The following is the tragic history of how Israel has released terrorist murderer Aladdin Al-Bazian in three different hostage exchange deals:
1. 1981 – Arrested
Aladdin Al-Bazian “was imprisoned for terrorist acts.” [Ma’ariv, May 6, 1986]
2. 1985 – Released
Al-Bazian was “released in the prisoner exchange deal with Ahmed Jibril’s organization.” [Ma’ariv, May 6, 1986]
3. 1986 – Arrested
Al-Bazian was apprehended “for the murder of Zehava Ben-Ovadia as well as for sniper attacks” [Ma’ariv May 6, 1986] and “sentenced to life in prison.” [Ma’ariv, November 5, 1986]
4. 2011 – Released
Al-Bazian was released as part of the Gilad Shalit exchange deal. [Jerusalem Post, October 19, 2011]
5. 2014 – Arrested
Al-Bazian was arrested and re-sentenced to life in prison. [Ynet, July 16, 2014]
6. 2025 – Released
Al-Bazian was released a third time in the latest hostage extortion deal. To prevent him from returning to terrorism this time, Israel expelled him to Egypt.
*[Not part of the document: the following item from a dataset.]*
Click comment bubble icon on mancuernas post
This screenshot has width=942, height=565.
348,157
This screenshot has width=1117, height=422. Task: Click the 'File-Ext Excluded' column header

Note also that Israel has released many other murderers in the recent Hamas extortion deal. Most of them returned to their homes in Judea and Samaria or Gaza.
Israeli security has reported that 82% of terrorists released in the past have returned to terrorism. Israel plans to enforce tighter security measures to prevent further tragedies — but it remains to be seen how effective that will or can be.